切開が少なくて済むため、手術による患者さんへの負担(侵襲とも言います)や痛みも少なく、術後の回復が早いため、約1週間弱での退院や早期の社会復帰が期待できます。
傷も小さくて済むため、特に女性にとってはありがたいものです。しかし、これだけのメリットがある手術ですが、その分医療者にとっては視野が狭くなって、器具の操作も繊細なものとなるため、高度な技術が必要となります。また、病気や大きさによって適応も限られるため、医療機関にて確認が必要ですね。
合併症は?
これまでメリットが大きいことはお話ししましたが、もちろん全身麻酔をかけての手術です。リスクはあります。手術前に医師からも説明があり、承諾書を記載することが一般的です。
術後に考えられるリスク(合併症)としては、
- 悪心嘔吐
- 疼痛(傷の痛み)
- 頭痛、肩の痛み
- 皮下気腫
- 創部感染
- 後出血
- 無気肺、肺炎
- 腸閉塞
などが挙げられます。大半は開腹手術など他の手術でも同様のリスクがありますが、「頭痛や肩の痛み」「皮下気腫」は腹腔鏡手術に特有の合併症ともいえるでしょう。
なぜなら、開腹手術と違って腹腔鏡の手術は傷が少ない分、視野の確保が難しくなります。そのため、炭酸ガスをお腹に注入し、お腹をパンパンに膨らませた状態とすること(気腹)で視野を広げて手術をしています。

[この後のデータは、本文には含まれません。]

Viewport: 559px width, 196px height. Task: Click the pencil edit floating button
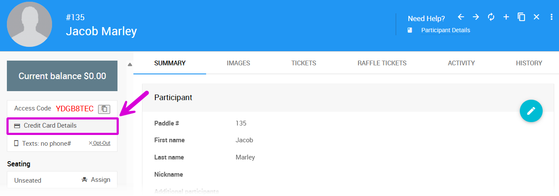tap(531, 111)
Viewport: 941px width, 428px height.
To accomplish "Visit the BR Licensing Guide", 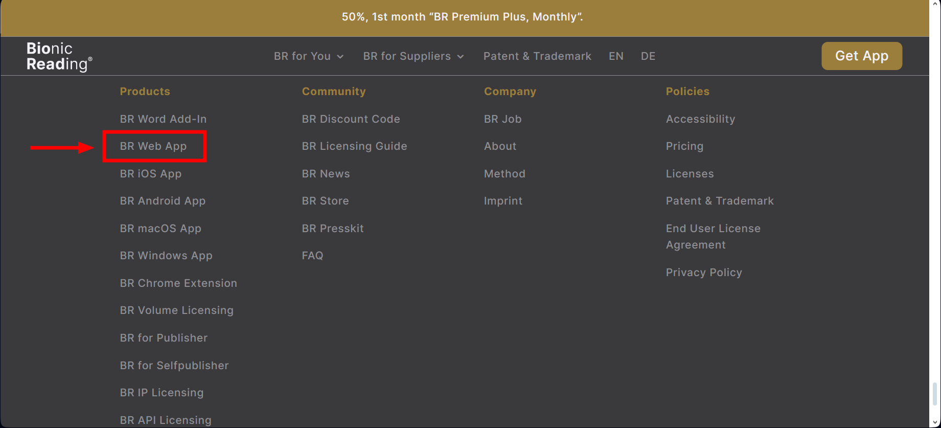I will pos(354,146).
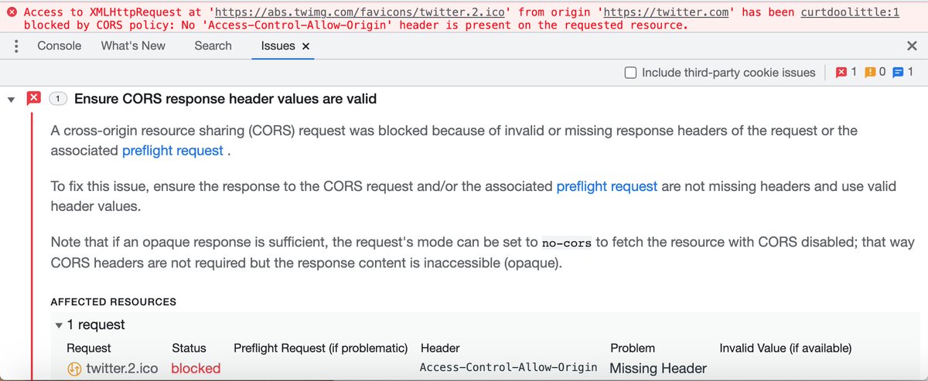Switch to the Console tab

click(x=59, y=46)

そのガスは手術後に抜くのですが、全てが抜ききれずに体内に多少残ってしまうことがあり、炭酸ガスが横隔膜を刺激することで、頭痛や肩の痛みが出てしまいます。これは、数日で収まりますので心配はなく、身体を動かすことが一番の治療になります。皮下気腫についても、気腹の際に皮下組織へ炭酸ガスが入り込んでしまうことで起きるものですが、徐々に吸収されていくので、大半は経過観察となります。
ロボットを使う腹腔鏡手術もある!
病気や診療科によって適応となっているものは限られますが、繊細な操作が必要な腹腔鏡手術には、ロボットを使用したものもあります。日本に初導入されている『ダヴィンチ(ダビンチ)』や日本製の『hinotori』です。傷の箇所は一般的な腹腔鏡手術より増えますが、より正確で繊細な操作が可能となり、手術適応となる病気の拡大や、出血などの合併症のリスクを下げることができています。

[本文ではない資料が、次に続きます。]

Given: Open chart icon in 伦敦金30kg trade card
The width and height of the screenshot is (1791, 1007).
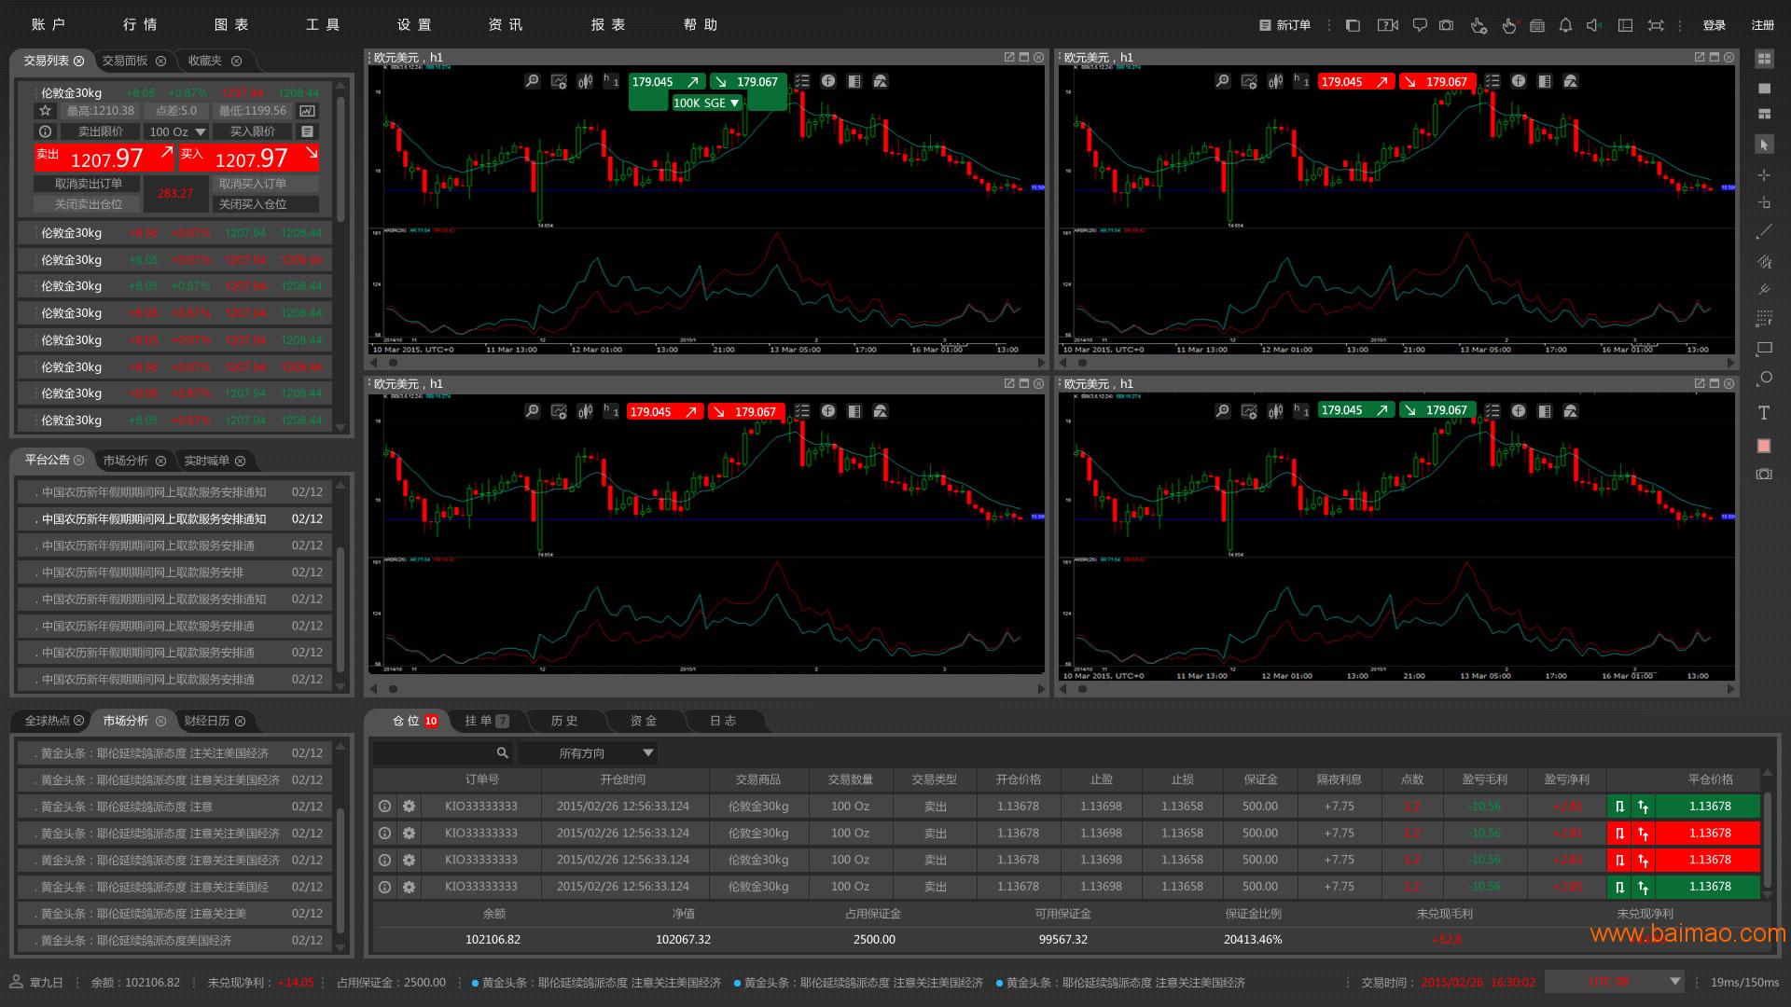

今後もどんどん適応が増えていくと思いますので注目ですね!
- 『開腹手術』と違い、『腹腔鏡手術』は傷が小さく、術後の回復が早い
- メリットが大きいが、適応が限られ、医療者の技術も求められる
- 一般的な手術の合併症に加え、「頭痛・肩の痛み」「皮下気腫」が起こりやすいが、数日で軽快する
- より正確で繊細な手術が、ロボットを使うことで可能となってきている
婦人科疾患でよく行われる腹腔鏡手術についてお話しました。
合併症など怖いことばかり言われてしまいますが、心配なことは医療者へ相談してくださいね。